Along with the 30% discount for being older than the lady, she told me that the train would not leave tonight but tomorrow night. I liked the Pearls Hotel, knew where I could buy passable food, and remembered that there was a Gandhi museum here. Also there was a blog to write. I saved the museum for that afternoon and after a long auto-rickshaw ride out, which just happened to go by a bank, which shall remain unnamed. I heard the ATM machine’s stomach growl but I ignored it.
The museum was a nice looking building with a statue out front of Gandhi striding along with walking stick in hand. I made the long ride back as it was a government holiday. People work in India. It’s just that they do it when I’m not looking.
There was no Kodai Road rush and sqush on boarding…well a little. Finding that I couldn’t find the proper number on the proper car, I got aboard and found a top bunk. You are supposed to climb up and down by the rungs at the end of the bunk. I figured out an original way of climbing up and used it when the conductor called me down from my perch. The trouble began when I felt that I was going past a point of no return and went into a fall. I alighted on the conductor’s foot. I apologized for the damage and he limped off to lead me to my car.
It wasn’t until the next morning that I discovered that my double paned window was totally fogged. There were lines of cocoanut palms and small tracks of land outside the ruined window. Actually it wasn’t ruined. It just needed a vent hole to let the water vapor out but in India that translates “ruined.” Occasionally I could make out a silhouette of a temple but the east side of India looked to be a smear.
As I said, I traveled with people with educations and some skill in English. One was an American citizen who had been 13 years in the States. We talked about Partition and while that history has long ago flowed on to the sea, many people question the virtue in their leaders at the time. He said in effect that Nehru and Jenna both wanted to be prime minister and while Gandhi wanted to preserve greater India, the country was divided to suit the two politicians. Another view has it that if there were no Pakistan, there would be no India. Since they go to war with each other, each serves as a unifier for the other. Kashmir would like to reclaim the land they believe is theirs and then become independent and the Sikhs want a country of their own just to give two examples of a possible unraveling.
Another traveler in his late thirties with a muscle beach build and wearing a little too much gold, lived on his cell phone and took vacations to his laptop. He was as aggressive as a wild elephant but docile enough if ignored. He was a tech specialist and had been sent to Atlanta recently by his company. He had a photo collection on his computer which he proudly showed us.
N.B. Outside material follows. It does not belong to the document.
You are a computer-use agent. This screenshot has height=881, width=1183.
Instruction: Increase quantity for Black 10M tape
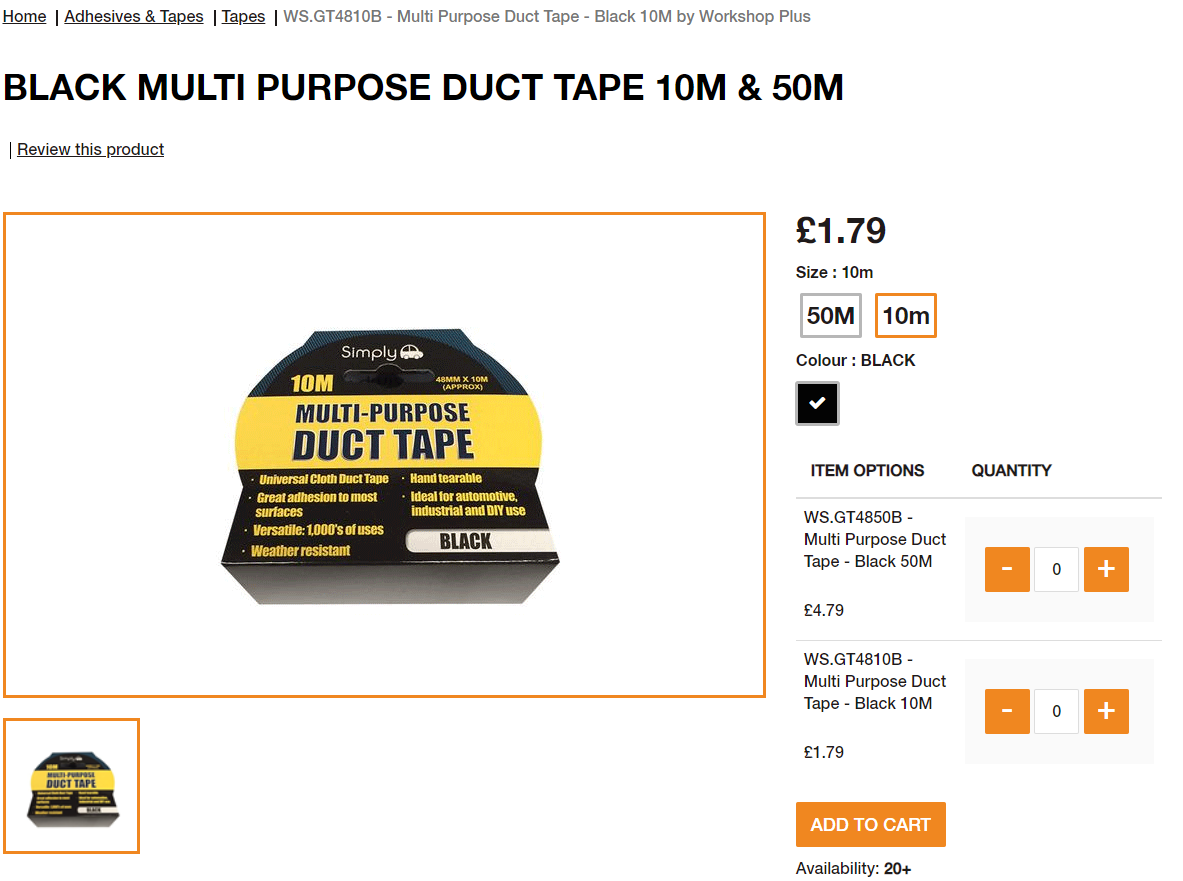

As with my thinking in rupees while buying my ticket, looking at his pics made me realize that India had rubbed off on me in other ways. He had taken pictures of empty streets that looked clean enough to eat off. I never thought I’d admire an empty street but I was as surprised to see them as were the others in the compartment.

The second night going north, I fell asleep thinking, why would a train ever arrive at its terminus at 3:40 A.M. but then I heard the car go silent and rubbed my face, grabbed my pack and briefcase, and walked out into the great Howdah Station. I was right across the river from Kolkata. With luck, tomorrow I would find the stand of cactus where 41 years a bright young man looked over his options and combined selling peanuts with the novelty of hand feeding the peanuts to the dwellers of the stand of cactus….a good sized populations of rats.